● **Exercise directions**
Rewrite the entries from the line containing "Locate an element" through the end of the entries, changing "screenshot" to "screen capture" and leaving everything else unchanged. Leave the pictures out of your answer.
*** Begin section ***
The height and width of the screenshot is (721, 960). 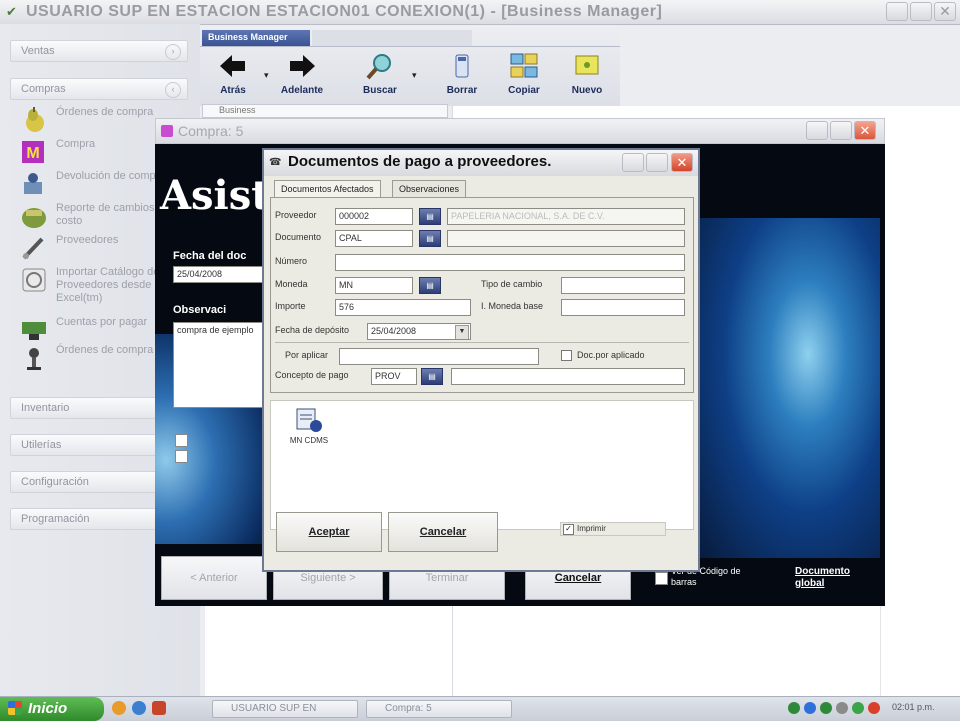 What do you see at coordinates (394, 376) in the screenshot?
I see `concepto-field: PROV` at bounding box center [394, 376].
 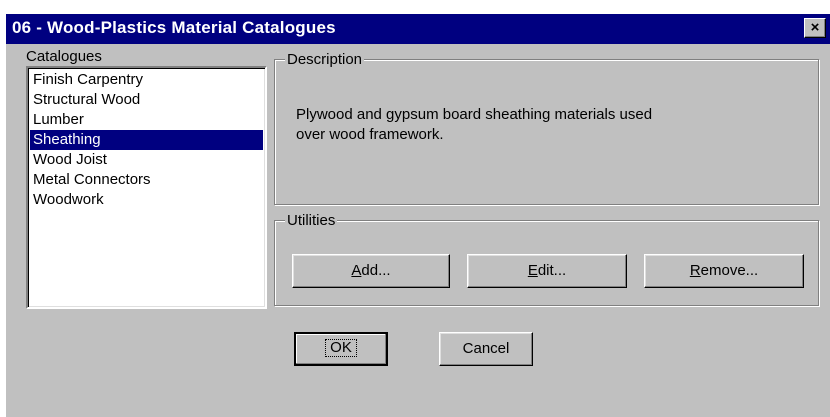 I want to click on description-group-label: Description, so click(x=325, y=60).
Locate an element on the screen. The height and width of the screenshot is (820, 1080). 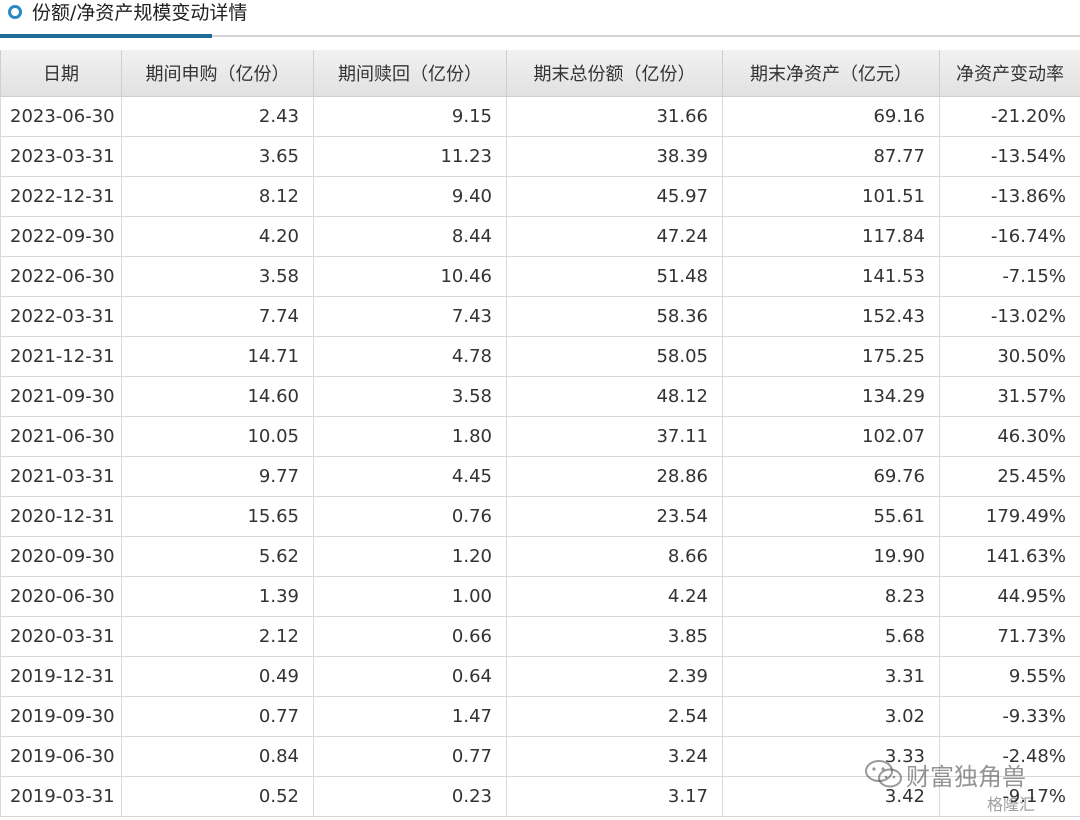
table-row: 2019-06-30 0.84 0.77 3.24 3.33 -2.48% is located at coordinates (540, 756).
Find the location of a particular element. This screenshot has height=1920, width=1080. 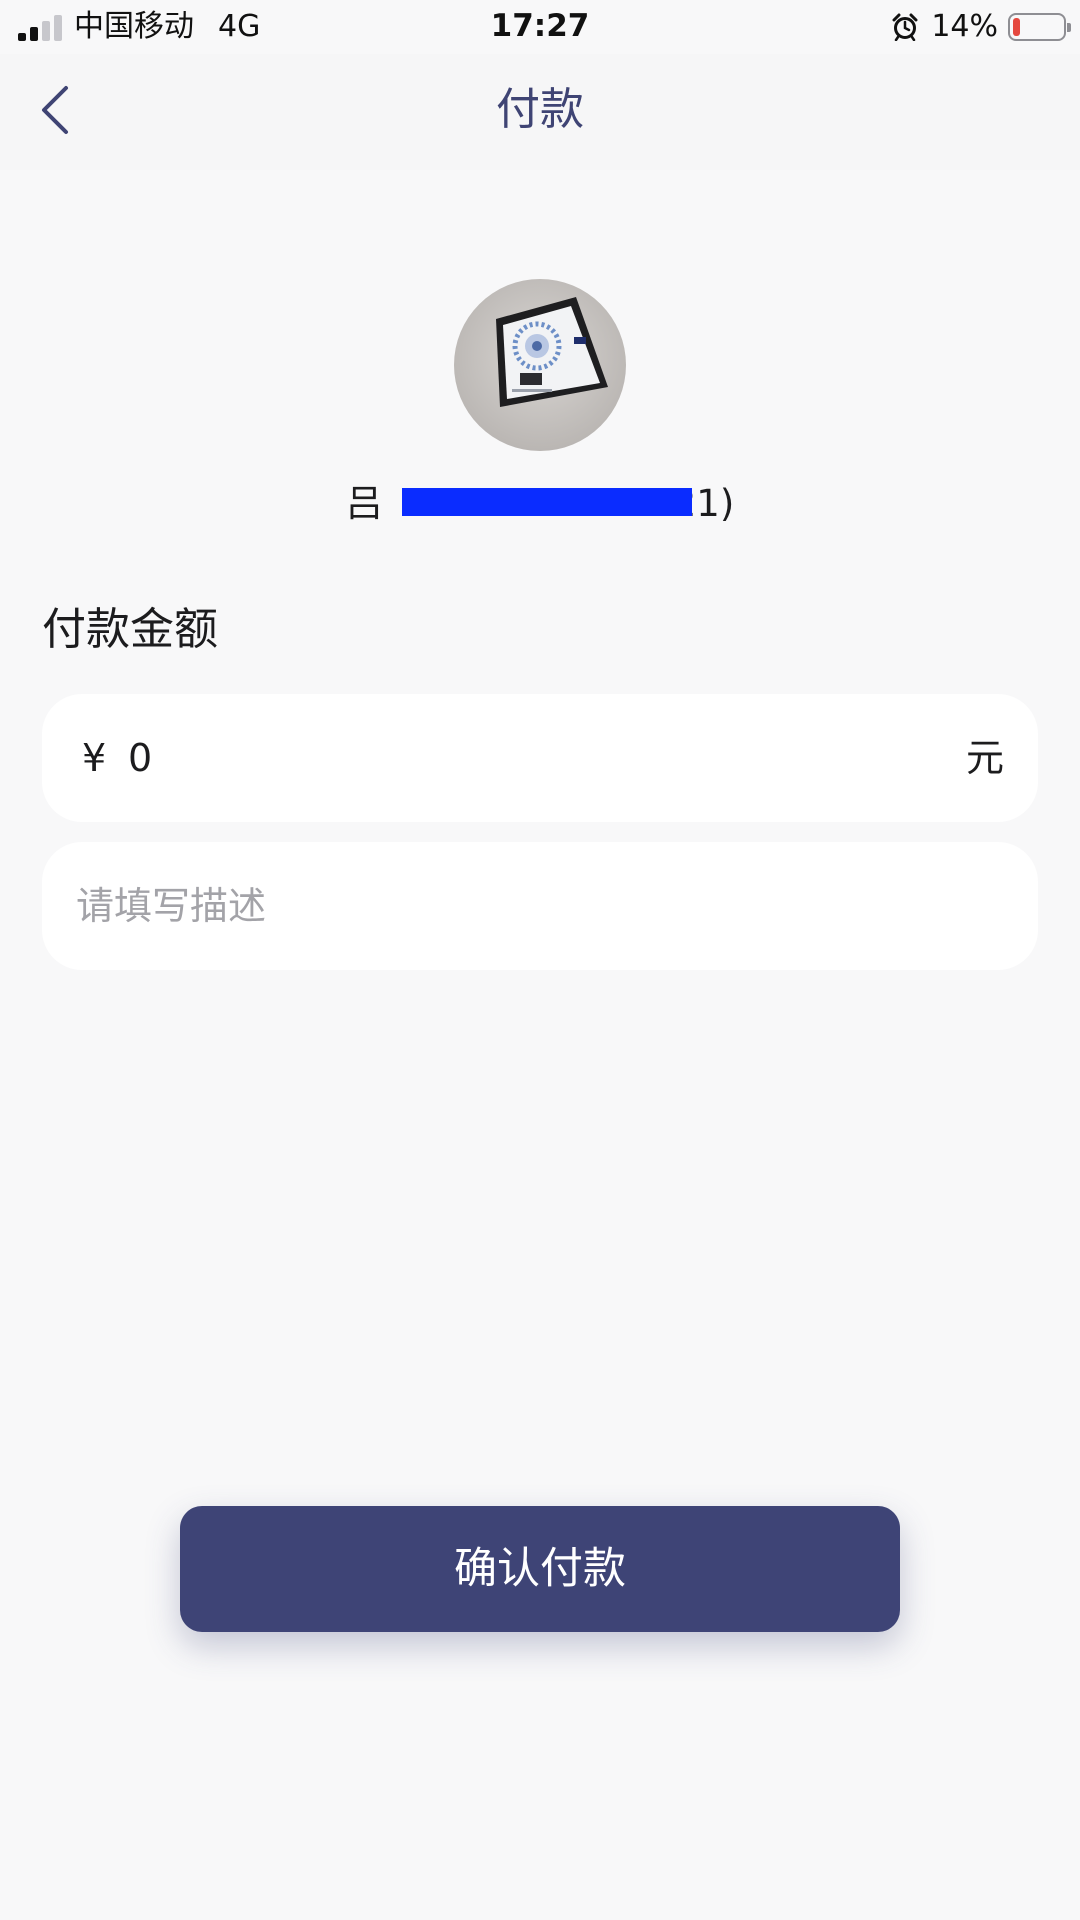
*** End section ***
● **Exercise output**
Locate an element on the screen. The height and width of the screen capture is (820, 1080). 
table-row: 2019-06-30 0.84 0.77 3.24 3.33 -2.48% is located at coordinates (540, 756).
Find the location of a particular element. This screen capture has height=1920, width=1080. 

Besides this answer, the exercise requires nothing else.